An exact transcription is needed, starting at the line containing "This screenshot has width=896, height=1325." and running through the last line of the records, with every picture left out.

++++ Provided records ++++

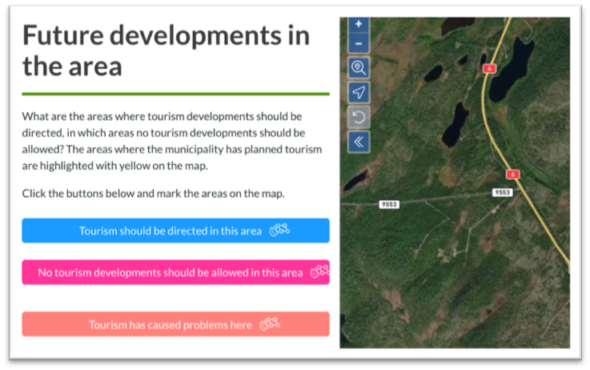This screenshot has height=370, width=590.
Task: Click the right 9553 road label
Action: point(502,192)
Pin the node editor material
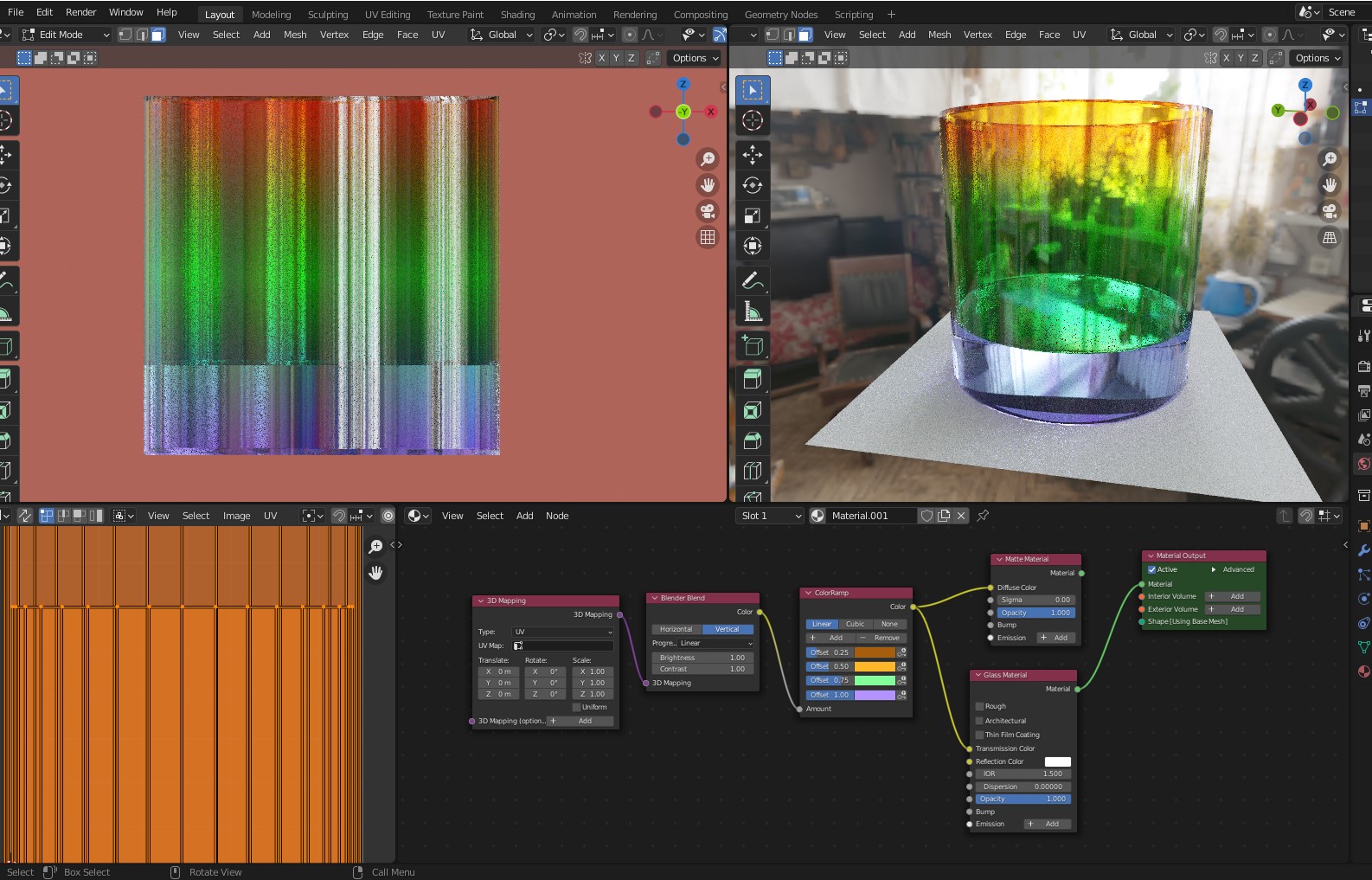1372x880 pixels. (x=983, y=516)
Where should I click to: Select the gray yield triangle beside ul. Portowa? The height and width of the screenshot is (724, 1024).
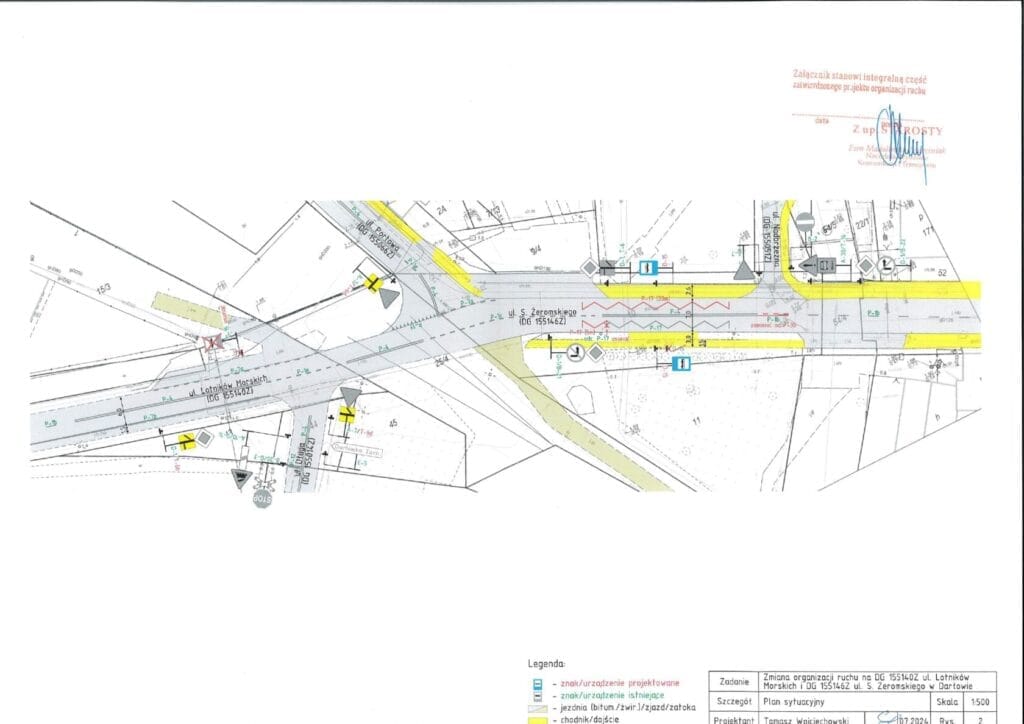point(389,298)
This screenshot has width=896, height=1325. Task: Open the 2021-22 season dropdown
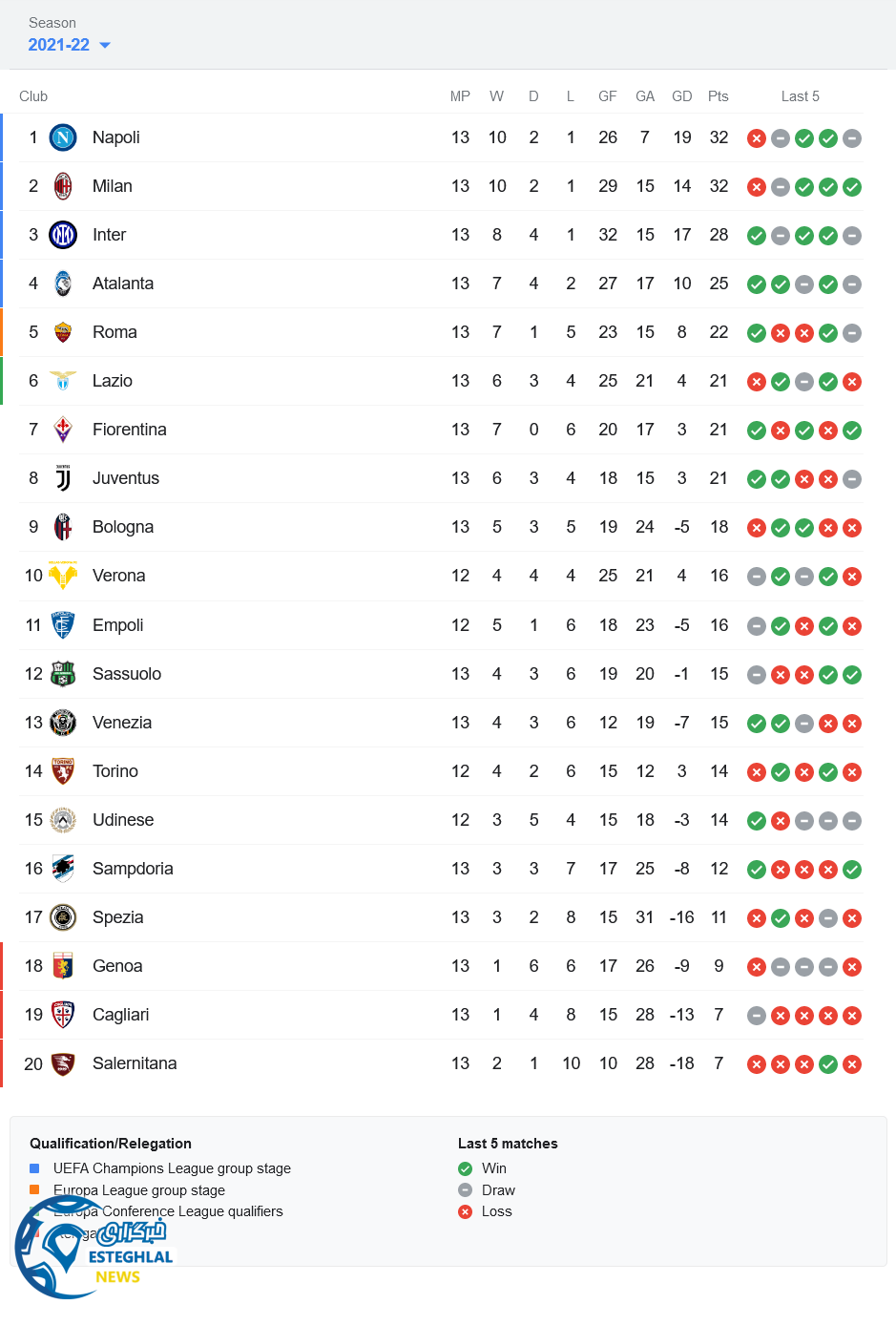tap(69, 45)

++++

## Exercise output
This screenshot has width=896, height=1325. Task: Open the 2021-22 season dropdown
tap(69, 45)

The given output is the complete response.